As of Tuesday, 08 October, The transfer of old mail from your Physics inbox to your K-State inbox is delayed. The original scheme did not work and the new scheme is slow. Light users may see their old mail migrated as soon as tomorrow; power users with huge inboxes will take more time.

If you do want to do it yourself, you have two general options. The first is to add your K-State account to Outlook (if you haven't already). You can then just drag-and-drop items or folders from teh old Physics inbox to the new K-State inbox. Alternatively, you could make offline archives of your Physics items and then restore from those. Microsoft has text and video tutorials on how to do this.

Contacts & Calendars

Only mail items will be automatically moved: your inbox, sent and deleted mail. Your contacts and calendars are your own responsibility.

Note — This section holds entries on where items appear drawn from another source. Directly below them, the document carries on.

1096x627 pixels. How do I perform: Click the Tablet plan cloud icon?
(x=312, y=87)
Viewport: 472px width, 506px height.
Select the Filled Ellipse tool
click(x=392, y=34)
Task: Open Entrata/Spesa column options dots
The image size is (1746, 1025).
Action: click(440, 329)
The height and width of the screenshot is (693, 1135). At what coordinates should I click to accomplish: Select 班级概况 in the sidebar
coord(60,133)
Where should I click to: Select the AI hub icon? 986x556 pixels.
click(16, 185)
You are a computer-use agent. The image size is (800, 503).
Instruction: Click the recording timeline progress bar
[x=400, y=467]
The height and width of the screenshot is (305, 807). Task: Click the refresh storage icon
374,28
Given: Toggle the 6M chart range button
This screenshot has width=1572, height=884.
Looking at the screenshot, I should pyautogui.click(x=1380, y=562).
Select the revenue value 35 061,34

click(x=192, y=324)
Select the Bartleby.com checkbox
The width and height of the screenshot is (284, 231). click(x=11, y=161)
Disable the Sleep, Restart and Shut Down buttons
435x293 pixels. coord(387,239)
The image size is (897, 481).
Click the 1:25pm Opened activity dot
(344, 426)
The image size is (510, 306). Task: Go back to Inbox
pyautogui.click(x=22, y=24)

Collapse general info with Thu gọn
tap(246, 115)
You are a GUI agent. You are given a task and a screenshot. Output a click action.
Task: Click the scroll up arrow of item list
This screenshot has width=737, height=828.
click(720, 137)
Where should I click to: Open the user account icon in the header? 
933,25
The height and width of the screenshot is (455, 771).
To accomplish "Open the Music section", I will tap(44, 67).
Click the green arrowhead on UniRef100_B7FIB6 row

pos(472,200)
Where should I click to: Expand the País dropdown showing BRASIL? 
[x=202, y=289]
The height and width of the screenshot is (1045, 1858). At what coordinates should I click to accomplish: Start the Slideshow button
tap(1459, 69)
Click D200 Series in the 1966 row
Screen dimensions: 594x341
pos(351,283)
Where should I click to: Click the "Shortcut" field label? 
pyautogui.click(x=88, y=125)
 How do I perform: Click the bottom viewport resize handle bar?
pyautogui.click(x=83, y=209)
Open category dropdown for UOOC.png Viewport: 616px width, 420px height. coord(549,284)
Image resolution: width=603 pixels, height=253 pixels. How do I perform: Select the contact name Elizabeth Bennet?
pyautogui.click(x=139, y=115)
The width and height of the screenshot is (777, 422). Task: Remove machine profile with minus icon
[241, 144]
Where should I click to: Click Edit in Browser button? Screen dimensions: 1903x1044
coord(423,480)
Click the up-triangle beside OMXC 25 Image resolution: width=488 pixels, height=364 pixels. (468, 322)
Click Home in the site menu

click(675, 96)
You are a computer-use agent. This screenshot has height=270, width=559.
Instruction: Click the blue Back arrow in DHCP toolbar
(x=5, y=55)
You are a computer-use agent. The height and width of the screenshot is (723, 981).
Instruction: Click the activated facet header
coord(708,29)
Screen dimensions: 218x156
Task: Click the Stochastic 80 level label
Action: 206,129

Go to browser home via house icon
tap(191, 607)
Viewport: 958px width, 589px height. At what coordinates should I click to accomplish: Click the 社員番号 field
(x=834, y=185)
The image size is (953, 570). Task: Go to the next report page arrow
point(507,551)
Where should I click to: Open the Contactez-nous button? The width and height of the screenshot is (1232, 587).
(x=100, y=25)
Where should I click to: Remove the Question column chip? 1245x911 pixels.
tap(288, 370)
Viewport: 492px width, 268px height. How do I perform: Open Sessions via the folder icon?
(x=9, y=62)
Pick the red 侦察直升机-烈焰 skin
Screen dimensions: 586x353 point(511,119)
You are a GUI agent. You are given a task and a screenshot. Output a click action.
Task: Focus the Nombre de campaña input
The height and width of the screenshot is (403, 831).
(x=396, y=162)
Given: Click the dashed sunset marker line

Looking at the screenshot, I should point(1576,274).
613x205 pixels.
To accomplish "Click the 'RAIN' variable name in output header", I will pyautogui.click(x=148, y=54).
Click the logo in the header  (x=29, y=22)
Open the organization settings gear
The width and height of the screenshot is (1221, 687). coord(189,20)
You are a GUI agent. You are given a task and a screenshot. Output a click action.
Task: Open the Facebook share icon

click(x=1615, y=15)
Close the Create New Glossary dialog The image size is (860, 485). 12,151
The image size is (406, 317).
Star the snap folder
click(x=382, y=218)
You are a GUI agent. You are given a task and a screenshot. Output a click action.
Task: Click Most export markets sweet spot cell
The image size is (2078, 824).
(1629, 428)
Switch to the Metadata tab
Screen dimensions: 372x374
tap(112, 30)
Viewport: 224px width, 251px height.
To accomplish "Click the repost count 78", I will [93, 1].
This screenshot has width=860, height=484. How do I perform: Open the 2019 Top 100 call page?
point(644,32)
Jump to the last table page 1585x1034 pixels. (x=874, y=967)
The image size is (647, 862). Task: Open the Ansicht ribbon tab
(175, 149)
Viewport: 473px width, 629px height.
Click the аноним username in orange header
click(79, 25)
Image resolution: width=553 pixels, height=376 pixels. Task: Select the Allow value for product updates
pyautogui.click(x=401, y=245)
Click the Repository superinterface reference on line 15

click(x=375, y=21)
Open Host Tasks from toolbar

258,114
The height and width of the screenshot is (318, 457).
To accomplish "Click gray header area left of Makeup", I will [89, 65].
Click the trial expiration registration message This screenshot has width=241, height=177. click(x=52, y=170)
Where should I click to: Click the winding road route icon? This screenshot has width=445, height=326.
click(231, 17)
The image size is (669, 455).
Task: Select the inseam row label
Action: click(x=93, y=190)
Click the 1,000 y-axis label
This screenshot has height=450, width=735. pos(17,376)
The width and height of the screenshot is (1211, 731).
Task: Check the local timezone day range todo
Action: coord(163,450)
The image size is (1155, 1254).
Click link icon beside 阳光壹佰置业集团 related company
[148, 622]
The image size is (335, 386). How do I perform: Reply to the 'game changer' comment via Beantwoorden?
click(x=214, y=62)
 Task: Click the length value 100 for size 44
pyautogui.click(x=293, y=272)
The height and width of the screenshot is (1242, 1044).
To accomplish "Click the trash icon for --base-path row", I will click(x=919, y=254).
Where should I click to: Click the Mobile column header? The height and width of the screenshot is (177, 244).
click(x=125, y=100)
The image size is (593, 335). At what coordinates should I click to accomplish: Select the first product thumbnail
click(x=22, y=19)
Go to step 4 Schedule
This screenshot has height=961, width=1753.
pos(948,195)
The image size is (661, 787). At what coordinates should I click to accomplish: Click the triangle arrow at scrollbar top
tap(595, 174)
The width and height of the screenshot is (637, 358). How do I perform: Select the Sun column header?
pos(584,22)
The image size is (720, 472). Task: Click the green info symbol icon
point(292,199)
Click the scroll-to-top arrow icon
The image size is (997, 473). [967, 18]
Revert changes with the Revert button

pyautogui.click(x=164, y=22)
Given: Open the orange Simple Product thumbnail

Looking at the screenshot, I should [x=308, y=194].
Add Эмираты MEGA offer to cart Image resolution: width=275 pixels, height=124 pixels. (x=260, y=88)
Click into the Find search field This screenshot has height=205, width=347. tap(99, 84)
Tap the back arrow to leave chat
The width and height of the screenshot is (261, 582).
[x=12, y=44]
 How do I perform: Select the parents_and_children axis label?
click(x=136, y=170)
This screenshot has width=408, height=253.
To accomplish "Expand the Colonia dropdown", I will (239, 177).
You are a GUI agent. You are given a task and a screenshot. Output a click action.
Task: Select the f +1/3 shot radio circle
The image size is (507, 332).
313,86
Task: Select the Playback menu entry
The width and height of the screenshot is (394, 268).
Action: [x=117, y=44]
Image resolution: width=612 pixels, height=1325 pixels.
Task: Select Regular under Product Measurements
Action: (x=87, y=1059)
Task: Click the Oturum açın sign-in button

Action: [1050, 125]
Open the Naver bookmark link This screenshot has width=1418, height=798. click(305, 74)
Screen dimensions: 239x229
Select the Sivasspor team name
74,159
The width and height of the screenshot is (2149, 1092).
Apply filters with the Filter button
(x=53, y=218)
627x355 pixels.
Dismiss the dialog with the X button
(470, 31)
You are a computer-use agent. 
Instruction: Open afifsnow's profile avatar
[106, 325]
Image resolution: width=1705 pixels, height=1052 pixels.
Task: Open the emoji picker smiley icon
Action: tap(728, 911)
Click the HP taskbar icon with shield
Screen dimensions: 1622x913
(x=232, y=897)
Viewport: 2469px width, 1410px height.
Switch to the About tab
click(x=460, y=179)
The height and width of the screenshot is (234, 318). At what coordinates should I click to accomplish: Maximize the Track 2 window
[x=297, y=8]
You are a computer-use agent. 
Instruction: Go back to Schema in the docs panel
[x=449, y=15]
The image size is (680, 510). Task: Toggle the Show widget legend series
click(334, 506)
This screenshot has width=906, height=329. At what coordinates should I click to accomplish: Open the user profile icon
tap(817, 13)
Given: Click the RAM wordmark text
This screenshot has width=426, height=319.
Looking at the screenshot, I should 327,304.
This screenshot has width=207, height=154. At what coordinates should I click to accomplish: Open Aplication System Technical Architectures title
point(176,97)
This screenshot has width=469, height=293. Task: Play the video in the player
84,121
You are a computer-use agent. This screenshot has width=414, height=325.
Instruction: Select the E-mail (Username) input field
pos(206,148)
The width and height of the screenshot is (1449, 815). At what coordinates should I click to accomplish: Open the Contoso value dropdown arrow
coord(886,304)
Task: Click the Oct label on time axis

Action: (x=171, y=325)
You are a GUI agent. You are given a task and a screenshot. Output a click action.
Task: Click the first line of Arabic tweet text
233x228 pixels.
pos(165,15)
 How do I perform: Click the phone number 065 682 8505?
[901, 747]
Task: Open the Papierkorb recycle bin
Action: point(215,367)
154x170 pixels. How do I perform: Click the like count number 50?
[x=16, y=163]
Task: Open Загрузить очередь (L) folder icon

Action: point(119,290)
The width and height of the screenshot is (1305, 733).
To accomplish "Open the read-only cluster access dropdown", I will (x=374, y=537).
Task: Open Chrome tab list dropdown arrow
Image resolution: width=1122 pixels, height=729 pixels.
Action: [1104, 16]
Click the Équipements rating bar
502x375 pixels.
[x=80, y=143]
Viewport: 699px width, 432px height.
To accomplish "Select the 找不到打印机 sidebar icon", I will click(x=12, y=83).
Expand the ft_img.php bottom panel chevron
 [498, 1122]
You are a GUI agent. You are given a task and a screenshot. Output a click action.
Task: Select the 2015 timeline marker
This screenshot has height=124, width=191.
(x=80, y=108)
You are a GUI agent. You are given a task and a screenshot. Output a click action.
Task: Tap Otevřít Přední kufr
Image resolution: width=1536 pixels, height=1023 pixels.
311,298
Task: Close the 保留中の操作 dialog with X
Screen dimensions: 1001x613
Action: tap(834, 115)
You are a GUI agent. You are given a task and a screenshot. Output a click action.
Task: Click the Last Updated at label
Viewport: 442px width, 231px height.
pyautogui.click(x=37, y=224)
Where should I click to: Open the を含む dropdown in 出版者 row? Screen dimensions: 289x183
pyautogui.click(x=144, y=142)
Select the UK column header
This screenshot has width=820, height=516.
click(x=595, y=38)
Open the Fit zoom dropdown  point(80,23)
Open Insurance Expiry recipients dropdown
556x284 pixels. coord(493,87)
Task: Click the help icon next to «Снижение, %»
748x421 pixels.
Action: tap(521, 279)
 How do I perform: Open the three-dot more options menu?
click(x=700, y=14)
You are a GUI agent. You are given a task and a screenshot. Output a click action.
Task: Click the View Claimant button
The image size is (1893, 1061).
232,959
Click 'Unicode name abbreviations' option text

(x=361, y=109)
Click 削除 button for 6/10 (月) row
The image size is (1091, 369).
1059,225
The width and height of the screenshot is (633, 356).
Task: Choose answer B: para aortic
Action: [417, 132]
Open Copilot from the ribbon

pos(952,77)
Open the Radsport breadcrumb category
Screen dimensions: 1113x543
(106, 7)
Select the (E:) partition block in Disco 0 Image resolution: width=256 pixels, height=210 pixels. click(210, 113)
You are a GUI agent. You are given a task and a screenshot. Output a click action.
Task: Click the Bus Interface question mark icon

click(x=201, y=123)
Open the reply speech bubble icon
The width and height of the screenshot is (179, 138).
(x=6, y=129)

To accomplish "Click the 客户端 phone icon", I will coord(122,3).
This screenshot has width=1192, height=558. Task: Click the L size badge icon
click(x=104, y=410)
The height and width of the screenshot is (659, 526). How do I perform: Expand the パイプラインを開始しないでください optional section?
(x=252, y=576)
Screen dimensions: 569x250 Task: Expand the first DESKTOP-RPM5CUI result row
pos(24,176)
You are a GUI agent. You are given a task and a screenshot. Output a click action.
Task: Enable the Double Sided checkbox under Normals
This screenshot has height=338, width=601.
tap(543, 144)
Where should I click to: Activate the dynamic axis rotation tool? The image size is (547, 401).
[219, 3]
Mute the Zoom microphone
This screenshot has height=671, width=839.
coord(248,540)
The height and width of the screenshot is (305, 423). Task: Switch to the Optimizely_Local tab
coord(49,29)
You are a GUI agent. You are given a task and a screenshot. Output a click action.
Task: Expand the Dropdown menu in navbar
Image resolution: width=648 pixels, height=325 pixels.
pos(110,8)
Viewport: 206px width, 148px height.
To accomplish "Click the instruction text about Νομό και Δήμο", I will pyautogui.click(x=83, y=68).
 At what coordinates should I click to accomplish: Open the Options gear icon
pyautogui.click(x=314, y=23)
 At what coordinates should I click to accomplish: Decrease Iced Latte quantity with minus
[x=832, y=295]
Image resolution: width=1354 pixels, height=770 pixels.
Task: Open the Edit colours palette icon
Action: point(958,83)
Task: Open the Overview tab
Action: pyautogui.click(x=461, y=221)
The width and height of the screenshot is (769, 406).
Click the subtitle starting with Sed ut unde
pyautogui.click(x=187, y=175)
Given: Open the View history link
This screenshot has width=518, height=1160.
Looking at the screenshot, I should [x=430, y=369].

As of Friday, 04 October: you should be receiving all mail in your K-State inbox. A few users still do not, but we expect that to resolve itself as Microsoft's servers all get updated. Copying of existing inboxes is delayed, but the new method should also copy your contacts and calendars automatically. Stay tuned.

Copying Contacts

The easy way to copy your contacts is to go to your Physics contact list, highlight the entire set of entries, right-click to choose "copy", then go to the K-State contact folder and "paste" into it. See our short video tutorial on how to do this. You can also just copy the complete contacts folder from the top-level Outlook folder menu for Physics to the top-level of K-State; this creates a copy of of the folder and does not merge into the K-State contacts folder, though. Finally, you could use the Microsoft instructions above to archive your contacts to an external file, then import that file into your K-State contacts folder.

Copying Calendars

Unfortunately copying calendars is not so straightforward. You are best advised to export your calendar from Physics to a file and then import that file into your K-State calendar folder. Follow the instruction in the Microsoft link above, or watch our tutorial video.

The above paragraph assumes you want to move all of your calendar appointments for all time, so as to have a record of your past. If that's irrelevant to you and you only care about the now and the future, your task is simple. Open two instances of Outlook side-by-side on your screen, then just drag-and-drop whatever of this month's appointments you want from one to the other. After that, just use the K-State calendar forever after.

Deadlines

As noted above, mail will begin to be moved from Physics to K-State on Wednesday, 02 October. This should only take a couple of days. Mail service will completely transfer to K-State on Friday, 04 October. The Physics server will remain accessible from with the department network only for two weeks thereafter. That should give everyone adequate time to sort through their stuff and get acquainted with the new system.